Instead, the biggest problem with the analogy is the one found in nearly all discussions of Original Sin, namely the bizarre notion that God was forced to change His mind and write a new symphony—that God was forced to make a new plan. If we are to understand the least thing about Original Sin, we must begin by stating categorically that it did not force God back to his manuscript paper to pen a new score. It is not only that God does not change His mind. It is also that God does not need to do so.
Unfortunately, the traditional grade-school discussion of Original Sin in Catholic education (when it is taught at all) tends to introduce two very significant doubts. The first doubt is typically centered on ourselves: It does not seem “fair” that we do not get to start off with the same advantages as our First Parents. In fact, the orchestra analogy is designed in large part to eliminate this doubt, by suggesting that once sin starts, the consequent disruption within the whole human race is inescapable. For things to be otherwise, God would have had to do more than prune humanity; he would have had to wipe it out altogether and start again. And even when we contemplate this scenario, we must surely realize that sin, given human freedom, would have begun again as well.
But the second doubt is squarely centered on God. I believe this is an insurmountable doubt in one very important sense. For it is impossible to grasp Who God Is if we grow up convinced that He makes faulty plans which must be altered when they break down. This doubt renders Divine Providence unintelligible. It is the clincher that proves we have pressed the orchestra analogy as far as it will go, because we have pressed it to the point of misleading us when it comes to God. The sacrifice of Christ is not a hastily contrived Plan B deployed to recover from an ill-conceived Plan A.
God’s one and only Plan
Happily, recognizing the breaking point of this analogy may be the most important thing we can do with it. What we must realize in reflecting on the story of Creation and Original Sin is that God knew from all eternity exactly how His entire plan, in all its original integrity, would unfold and work itself out through Redemption in Jesus Christ. God knew from all eternity that the best possible plan—the plan which would give each and every human person the best opportunity to enter into God’s eternal embrace—was a plan which honors our freedom, permits us to sin and therefore to suffer, encourages us to repent, and enables us through grace to seek Him with our whole hearts.
All of this is motivated by God’s deepest desire that all men should be saved and brought to the knowledge of the truth (1 Tim 2:4). God is love, and from the first, Love understood that the best possible nature for human persons, and the best possible plan for them to join Him in an eternity of love, was a nature and a plan that permitted them to sin, to suffer, and to experience Redemption. It is utterly incongruous to conceive of the story of the Fall as an occasion for God to change His mind. From our human perspective, we might marvel at His predictive accuracy in making His plans, but in reality, since God is outside of time, all things are present to Him in a single glance, which is the glance of Love.

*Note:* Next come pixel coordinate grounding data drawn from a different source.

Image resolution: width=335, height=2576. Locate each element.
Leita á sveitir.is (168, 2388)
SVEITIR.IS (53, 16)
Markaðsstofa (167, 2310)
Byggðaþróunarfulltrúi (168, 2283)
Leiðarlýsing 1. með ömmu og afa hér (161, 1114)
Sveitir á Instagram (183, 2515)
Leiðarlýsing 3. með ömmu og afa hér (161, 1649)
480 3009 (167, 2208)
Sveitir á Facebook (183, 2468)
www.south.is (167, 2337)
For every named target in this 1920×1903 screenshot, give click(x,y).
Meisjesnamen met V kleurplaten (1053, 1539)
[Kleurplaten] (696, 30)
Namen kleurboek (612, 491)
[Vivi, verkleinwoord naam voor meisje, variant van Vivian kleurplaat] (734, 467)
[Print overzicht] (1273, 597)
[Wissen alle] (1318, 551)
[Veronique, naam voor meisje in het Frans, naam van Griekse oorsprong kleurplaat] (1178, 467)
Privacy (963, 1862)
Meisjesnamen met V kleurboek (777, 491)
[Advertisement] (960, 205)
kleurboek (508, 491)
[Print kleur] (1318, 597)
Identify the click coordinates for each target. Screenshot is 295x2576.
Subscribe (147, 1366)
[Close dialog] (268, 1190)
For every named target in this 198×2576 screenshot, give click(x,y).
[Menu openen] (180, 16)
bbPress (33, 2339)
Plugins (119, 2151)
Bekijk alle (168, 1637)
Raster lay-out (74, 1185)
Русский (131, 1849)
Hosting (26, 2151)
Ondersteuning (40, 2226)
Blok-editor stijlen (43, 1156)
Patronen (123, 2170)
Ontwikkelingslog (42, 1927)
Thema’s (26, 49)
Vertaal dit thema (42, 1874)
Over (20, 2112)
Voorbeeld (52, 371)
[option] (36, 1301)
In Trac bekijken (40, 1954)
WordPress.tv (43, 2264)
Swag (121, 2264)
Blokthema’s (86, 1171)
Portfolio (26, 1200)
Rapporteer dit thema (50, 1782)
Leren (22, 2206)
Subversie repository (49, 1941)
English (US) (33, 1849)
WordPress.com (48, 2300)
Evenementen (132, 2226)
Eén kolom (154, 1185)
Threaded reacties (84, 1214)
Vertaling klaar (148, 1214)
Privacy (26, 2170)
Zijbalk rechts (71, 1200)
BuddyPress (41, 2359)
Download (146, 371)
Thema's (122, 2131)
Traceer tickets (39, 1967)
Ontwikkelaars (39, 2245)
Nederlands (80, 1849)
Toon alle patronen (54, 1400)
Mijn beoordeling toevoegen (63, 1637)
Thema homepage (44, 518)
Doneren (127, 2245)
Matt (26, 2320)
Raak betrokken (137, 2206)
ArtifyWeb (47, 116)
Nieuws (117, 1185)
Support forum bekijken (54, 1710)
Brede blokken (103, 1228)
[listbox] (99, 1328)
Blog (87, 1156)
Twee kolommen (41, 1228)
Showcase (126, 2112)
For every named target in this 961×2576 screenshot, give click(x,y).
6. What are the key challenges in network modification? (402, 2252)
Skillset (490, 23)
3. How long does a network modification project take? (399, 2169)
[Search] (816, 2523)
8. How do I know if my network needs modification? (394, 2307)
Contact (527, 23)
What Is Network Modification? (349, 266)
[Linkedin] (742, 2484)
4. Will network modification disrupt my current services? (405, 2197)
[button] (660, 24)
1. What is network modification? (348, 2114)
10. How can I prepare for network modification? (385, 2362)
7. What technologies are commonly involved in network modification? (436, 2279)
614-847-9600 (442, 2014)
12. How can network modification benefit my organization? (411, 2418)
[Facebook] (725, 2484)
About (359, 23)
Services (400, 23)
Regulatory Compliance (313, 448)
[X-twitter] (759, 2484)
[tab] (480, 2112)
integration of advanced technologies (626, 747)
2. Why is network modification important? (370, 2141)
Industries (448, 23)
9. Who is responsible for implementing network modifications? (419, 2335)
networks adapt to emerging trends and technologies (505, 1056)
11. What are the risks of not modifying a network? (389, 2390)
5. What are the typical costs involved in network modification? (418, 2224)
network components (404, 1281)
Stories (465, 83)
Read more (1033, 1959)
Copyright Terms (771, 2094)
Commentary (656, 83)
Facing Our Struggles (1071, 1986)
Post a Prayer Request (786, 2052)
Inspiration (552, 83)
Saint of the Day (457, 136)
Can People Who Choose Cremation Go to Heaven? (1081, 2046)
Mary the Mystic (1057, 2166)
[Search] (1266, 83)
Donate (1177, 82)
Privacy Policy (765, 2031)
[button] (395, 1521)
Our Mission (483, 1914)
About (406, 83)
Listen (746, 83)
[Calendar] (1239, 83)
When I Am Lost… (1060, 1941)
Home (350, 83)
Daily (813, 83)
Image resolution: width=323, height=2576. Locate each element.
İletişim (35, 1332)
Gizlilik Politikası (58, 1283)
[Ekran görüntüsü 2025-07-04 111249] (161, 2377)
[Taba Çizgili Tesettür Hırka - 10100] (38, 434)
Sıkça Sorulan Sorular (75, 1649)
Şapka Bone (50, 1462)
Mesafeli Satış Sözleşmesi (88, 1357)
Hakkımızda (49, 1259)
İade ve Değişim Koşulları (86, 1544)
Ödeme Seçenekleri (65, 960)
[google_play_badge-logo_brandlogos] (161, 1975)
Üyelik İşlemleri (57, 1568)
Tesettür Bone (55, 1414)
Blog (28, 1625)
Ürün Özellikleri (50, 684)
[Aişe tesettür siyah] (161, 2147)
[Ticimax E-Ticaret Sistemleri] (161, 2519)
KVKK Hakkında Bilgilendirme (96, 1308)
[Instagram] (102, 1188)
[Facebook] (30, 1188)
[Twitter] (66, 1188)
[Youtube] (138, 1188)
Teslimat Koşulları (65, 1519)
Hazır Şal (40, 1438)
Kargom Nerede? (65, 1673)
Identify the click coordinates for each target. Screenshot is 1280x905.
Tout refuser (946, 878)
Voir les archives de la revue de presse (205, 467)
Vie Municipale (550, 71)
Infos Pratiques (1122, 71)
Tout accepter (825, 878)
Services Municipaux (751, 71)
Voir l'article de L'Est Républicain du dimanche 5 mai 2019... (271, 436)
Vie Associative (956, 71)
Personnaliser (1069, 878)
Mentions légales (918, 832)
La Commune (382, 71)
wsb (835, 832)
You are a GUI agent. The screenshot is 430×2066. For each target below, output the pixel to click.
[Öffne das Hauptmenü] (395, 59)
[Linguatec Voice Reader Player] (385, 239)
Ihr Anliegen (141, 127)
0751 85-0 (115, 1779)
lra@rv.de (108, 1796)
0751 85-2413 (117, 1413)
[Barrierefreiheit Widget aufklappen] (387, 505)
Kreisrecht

This does not mean the Divine symphony has only one movement. It simply means that there is no need for God to scrap any movement and write another one based on “actual historical results”. God loves us. He has loved each of us from all eternity. And He has known from all eternity that it is precisely through the consequences of sin that the greatest number will be saved. Actually, the truth is even deeper than that. God has known from all eternity that it is through sin and its consequences that each one of us will have the greatest personal, existential opportunity to be saved.
Our loving Father has never been so shortsighted that He has had to tear up a symphony or scrap a plan. His score was written from the first with notes shaped by personal sins and virtues in order to maximize participation in His love. From the first it has been a score of Redemption. Put another way, God has never failed to conduct His orchestra with the symphony’s impact on each one of us personally in mind. Therefore, if we press this modified analogy perhaps we will find ourselves contemplating the music of the spheres—by which I mean the eternal harmony of love.